WORKING DATA

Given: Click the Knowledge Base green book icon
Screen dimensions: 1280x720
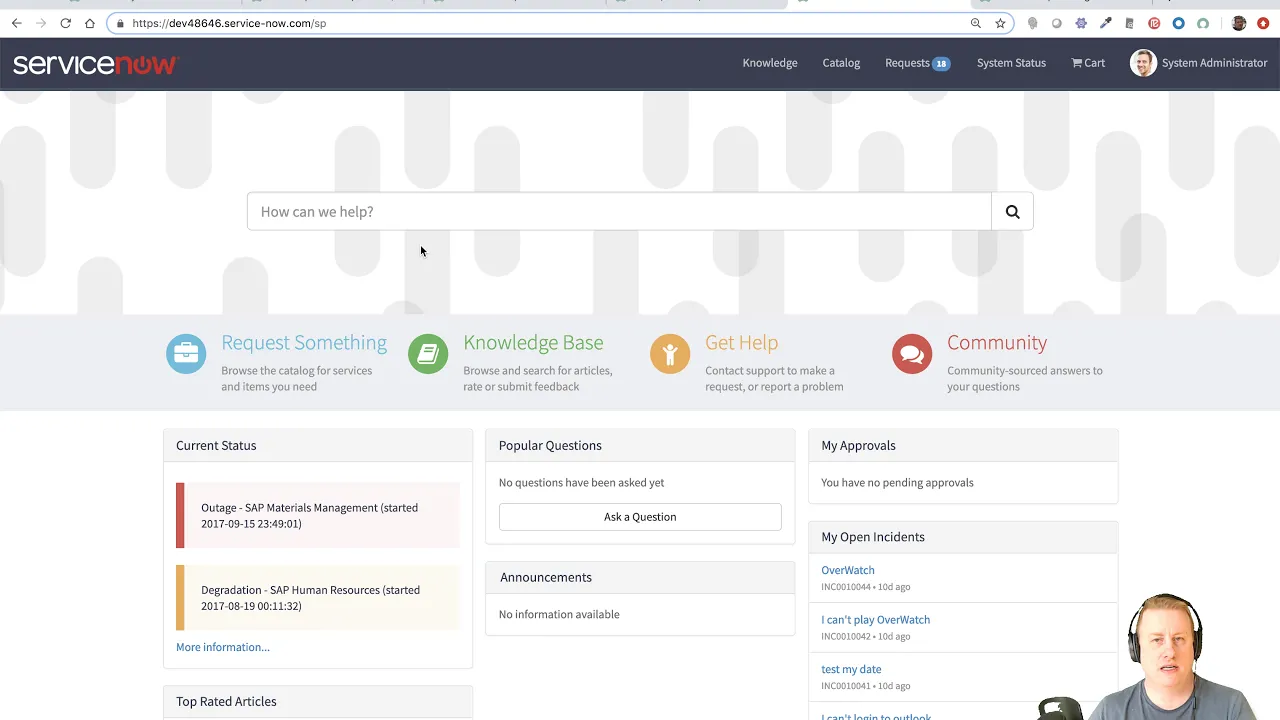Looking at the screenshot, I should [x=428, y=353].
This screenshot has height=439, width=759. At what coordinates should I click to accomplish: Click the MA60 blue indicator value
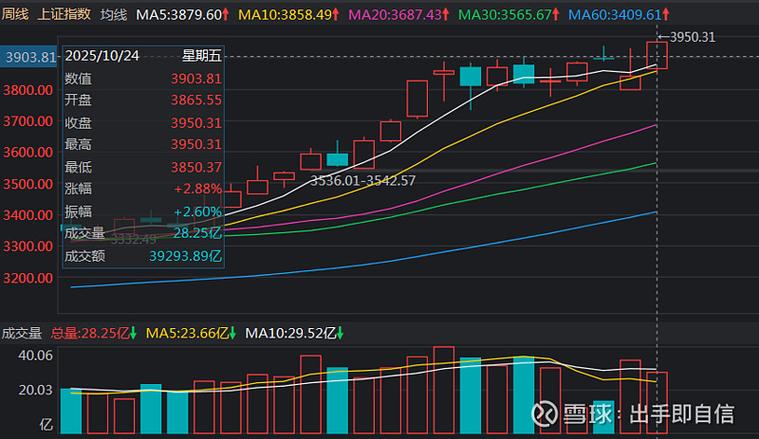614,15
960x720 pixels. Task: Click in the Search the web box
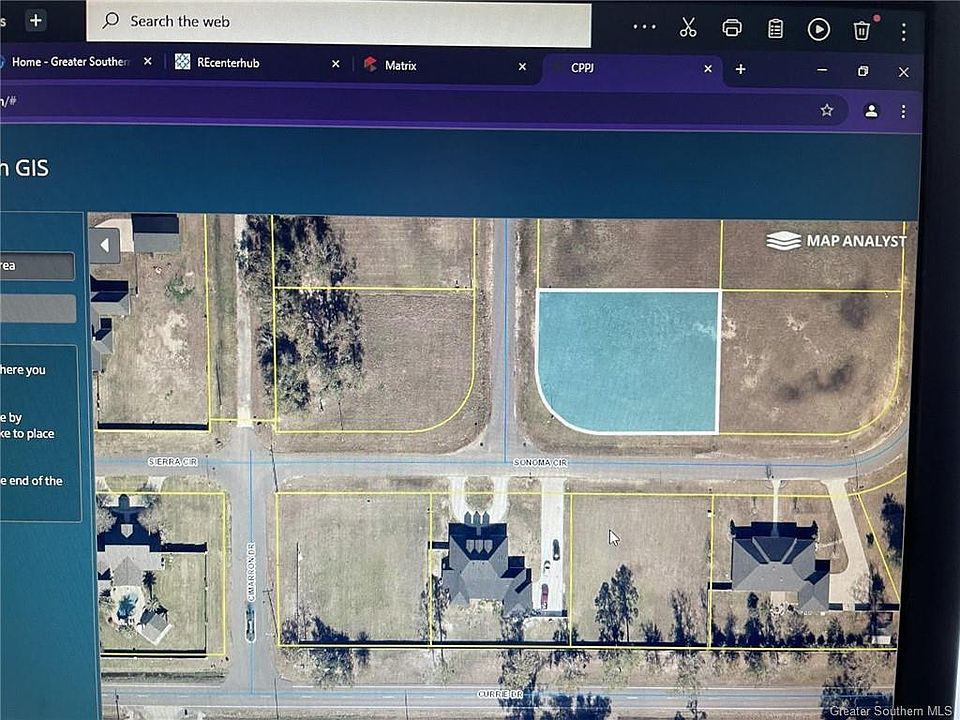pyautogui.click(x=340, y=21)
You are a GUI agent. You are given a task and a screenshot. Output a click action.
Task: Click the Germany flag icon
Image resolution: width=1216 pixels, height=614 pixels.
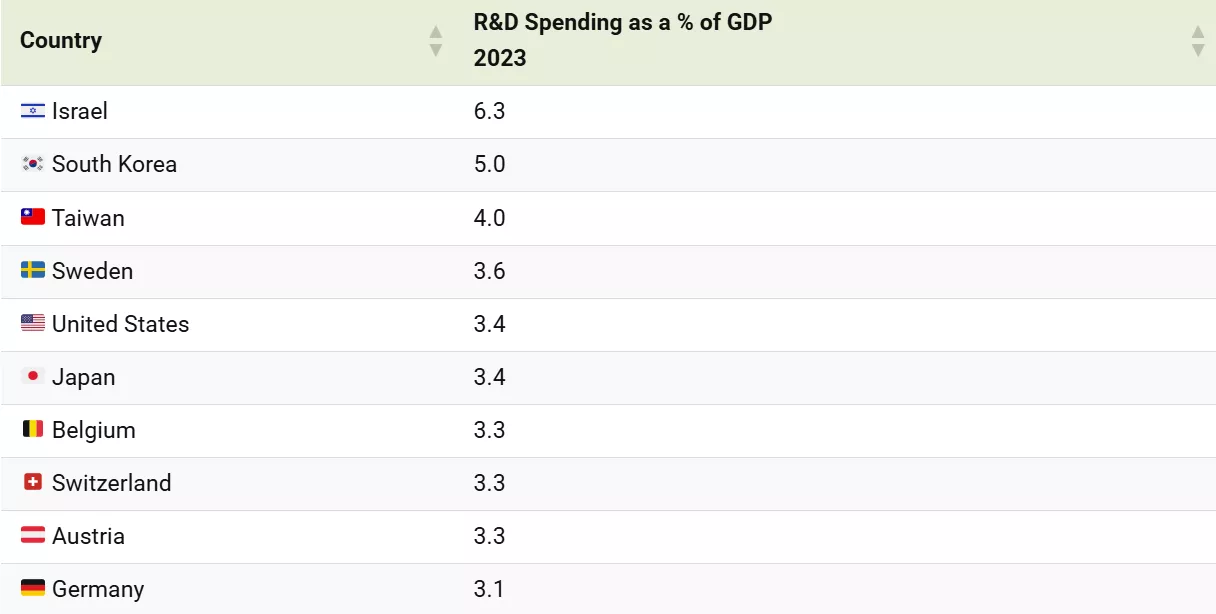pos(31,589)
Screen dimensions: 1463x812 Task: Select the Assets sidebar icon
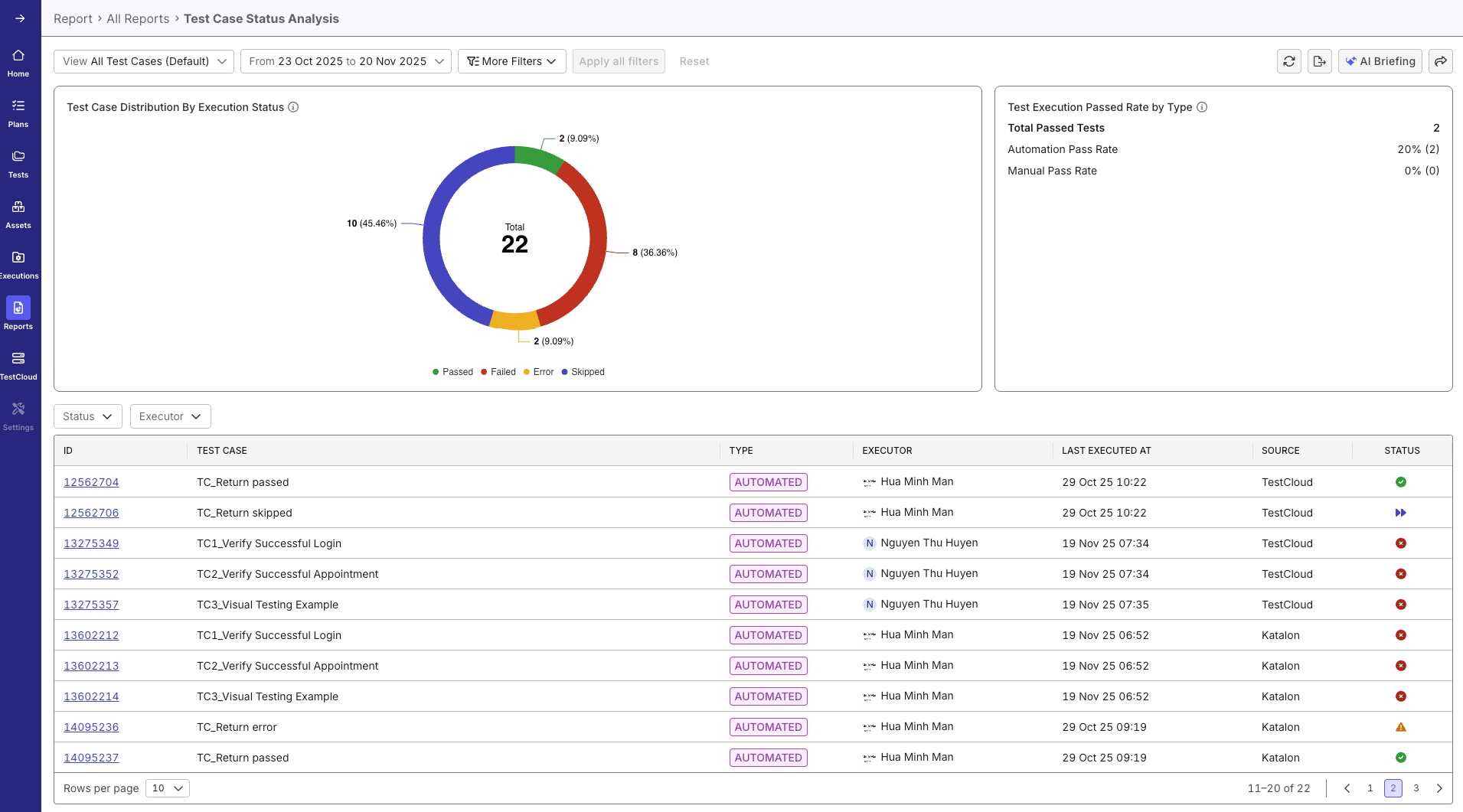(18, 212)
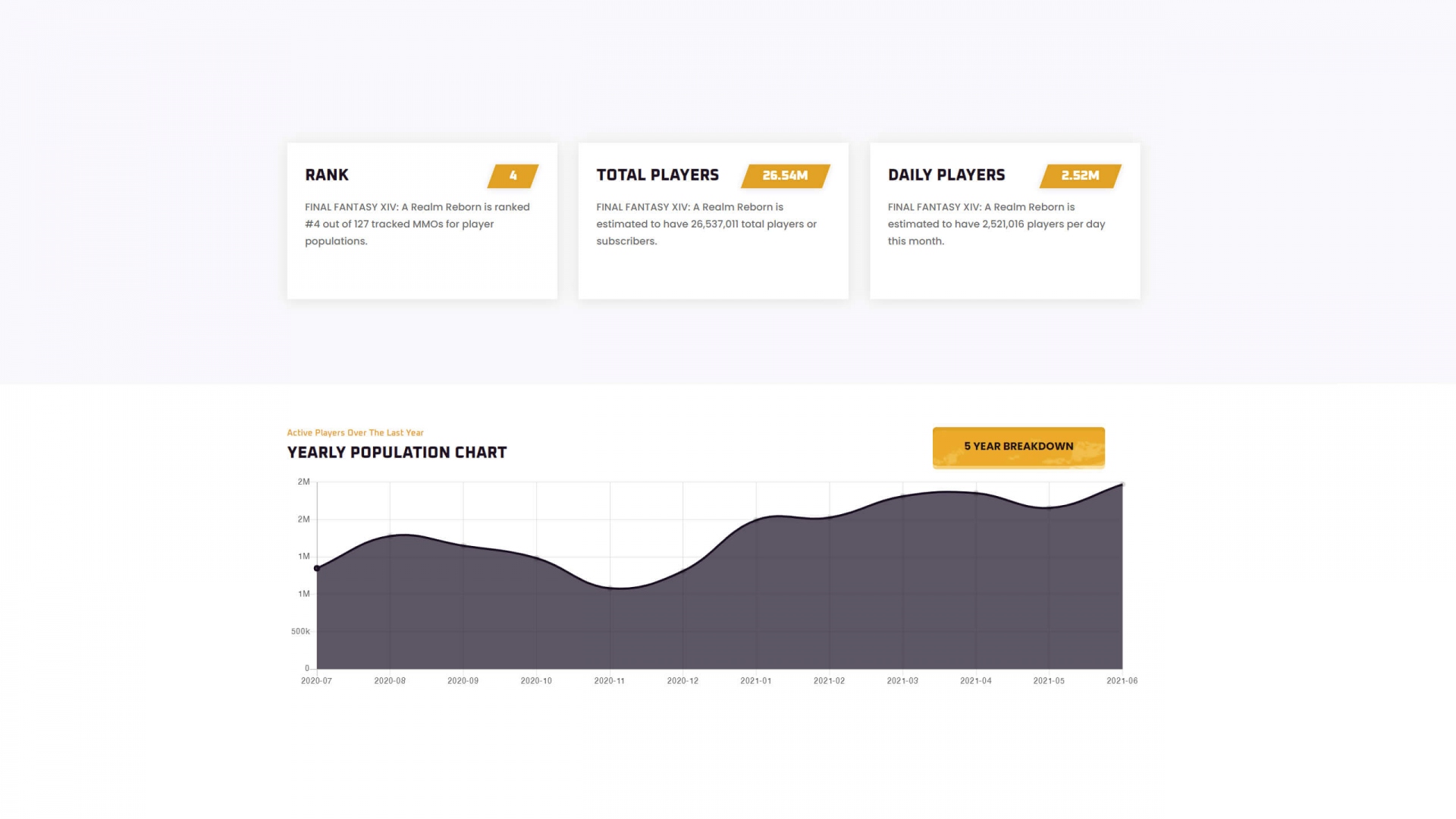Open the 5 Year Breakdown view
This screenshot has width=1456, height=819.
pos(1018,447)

WHAT YOU SHOULD DO
Please reproduce all of the material above word for word, leaving out the pictures.

RESULT OF THE TASK
Given: Click the Knowledge Base green book icon
Screen dimensions: 1280x720
Looking at the screenshot, I should [x=428, y=353].
This screenshot has height=439, width=759. At what coordinates should I click to accomplish: Click the MA60 blue indicator value
614,15
960x720 pixels. Task: Click in the Search the web box
pyautogui.click(x=340, y=21)
You are a GUI agent. You are given a task and a screenshot. Output a click action.
Task: Click the Germany flag icon
Image resolution: width=1216 pixels, height=614 pixels.
pos(31,589)
Screen dimensions: 1463x812 Task: Select the Assets sidebar icon
(18, 212)
Open the 5 Year Breakdown view
This screenshot has width=1456, height=819.
pos(1018,447)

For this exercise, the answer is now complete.